TEXT EXTRACT
↓

The player walks into the room - points at one of the cards - you uncover that card, it's the A of spades (not sure why that's relevant) - there's another card next to it, which will never be uncovered (how's that relevant ?) - assuming the player is aware that there are two decks, he now has to guess which deck you chose the A of spades from - surely this would be entirely at your discretion, and not subject to any probability calculations ?

Asteroide: I'm not sure why you think this is a psychology experiment; it seemed clear to me. Nonetheless, let me try again.

I've set up some rules for a game. You know exactly what the rules are.:
1. I have two decks of cards, red-backed and blue-backed.
2. I pick a random card from the blue deck.
3. I obtain the ace of spades from the red deck.
4. I place these two cards on the table in such a way that you can't see either of them.
5. You walk into the room, knowing full well exactly what the rules are as listed above. You don't know which blue-deck card I chose (randomly, remember!), and you don't know which card on the table is which, but you know the process by which I chose those cards.
6. You pick one of the two cards on the table, and I reveal (this particular time) that that card is the ace of spades. You still don't know what the other card is, nor do you know which is from the red deck and which from the blue deck.
7. Now, knowing that the card you picked is the ace of spades, and knowing the rules I set up above, what do you suppose the chances are that the card you picked has a blue back? Is it 50/50?

No psychology here. We could run it once, or run it a million times; the question is: assuming you happen to pick up an ace of spades, what are the chances that it's a blue card?

Note that this card example and the lottery ticket example are analagous: blue deck = real ticket, red deck = fake ticket, ace of spades = "you're a winner!"

OK, I get it :

- The red card is necessarily the Ace, and we both know it (not a random pick)

- The blue card is a random pick - 1/52 that it's the Ace of spades

I guess what I was missing was that the Ace was not a random draw, and that the player had all this info.

Agreed that it's the same concept as the lottery, assuming all fake lottery tickets are winners.

The psychology aspect would come in if you were selecting cards at your discretion - which is apparently not the case !

Okay, at last I think I see what you're driving at. Yes, the coin experiment turns out as you predict. But, what that proves is that if you play this game, with the rule that Monty picks his door at random, and that the game is void if Monty picks the prize, then you will probably win about half the non-void games. But that isn't what the problem asks.

The problem asks, what is the correct strategy in the situation where Monty has opened a door without the prize. When you find yourself in that situation, you have to ask what is the probability that your first guess, in that iteration of the game, was right. It couldn't be simpler: You had a choice of 3 doors, so that probability has to be 1/3. Since there is only one other door, its probability has to be 2/3.

↑

EXERCISE INSTRUCTIONS
• 1. In the probability discussion above, which card is taken from the red deck?
• 2. Continue the probability discussion above, starting after its final sentence.

DATASET RECORDS
↓

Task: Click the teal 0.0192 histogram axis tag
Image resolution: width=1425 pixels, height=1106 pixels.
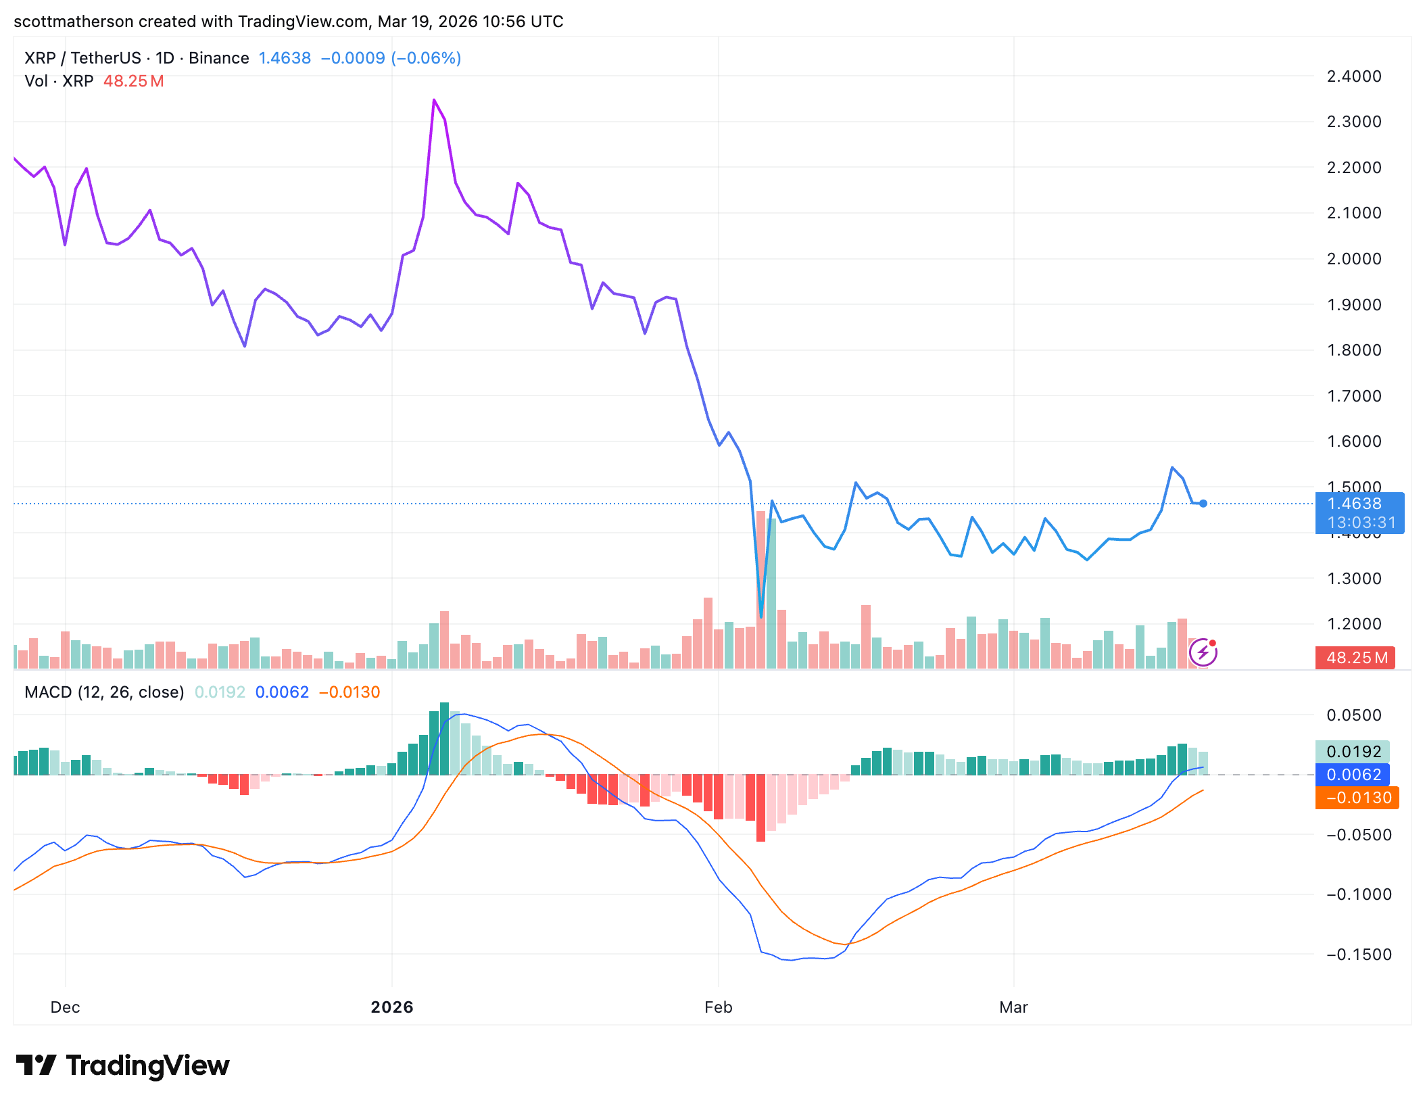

↑
↓

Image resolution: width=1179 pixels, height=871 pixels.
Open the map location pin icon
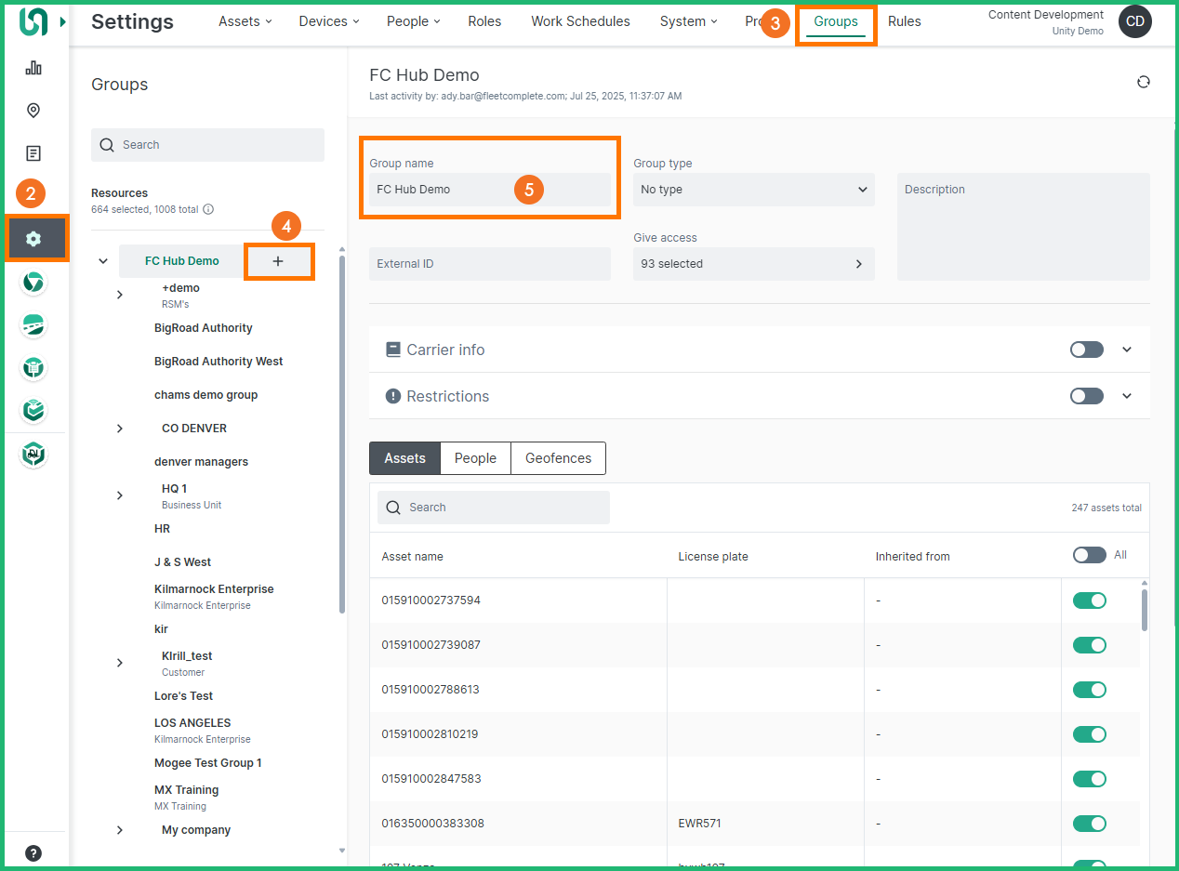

↑

SOLVED PROBLEMS
• 1. The ace of spades.

• 2.
I think what you're saying is, that when you see Monty reveal the empty door, that you are in one of those iterations where Monty doesn't reveal the prize, so that everything must now be modified by the probability that you would go into one of those iterations. But that isn't how probability works. Once you know an event has happened, its probability is 1. Regardless whether it was something less before it happened.

It's as if you were playing poker and got dealt a full house. You might think that you had little chance to win, because it's unlikely that you would be dealt a full house. But you already have the full house, so it's now irrelevant how unlikely it was for you to get it in the first place.

Back to the experiment. Imagine if every time you tried that experience a different person was the one playing.

After the experiment you found that half of those persons playing won by switching. That is what the experiment says, right?

EVERY SINGLE of those persons were in the exact same situation as you are. What advice would you give them? To switch or not? Half the people will win if they switch. That means it's a 50% probability, by definition.

But if you did the experiment with Monty not opening a random door 2/3 would win by switching. Of course, then you would advice them to switch.

This is also the situation you describe. Without knowing if Monty chooses a door by random or not you can't know which situation you are in. Yes, he does exactly the same in both situations. But it's what he does over time that matters. When dealing with chance you HAVE TO consider what will happen over time, because that's in the definiton of probablity.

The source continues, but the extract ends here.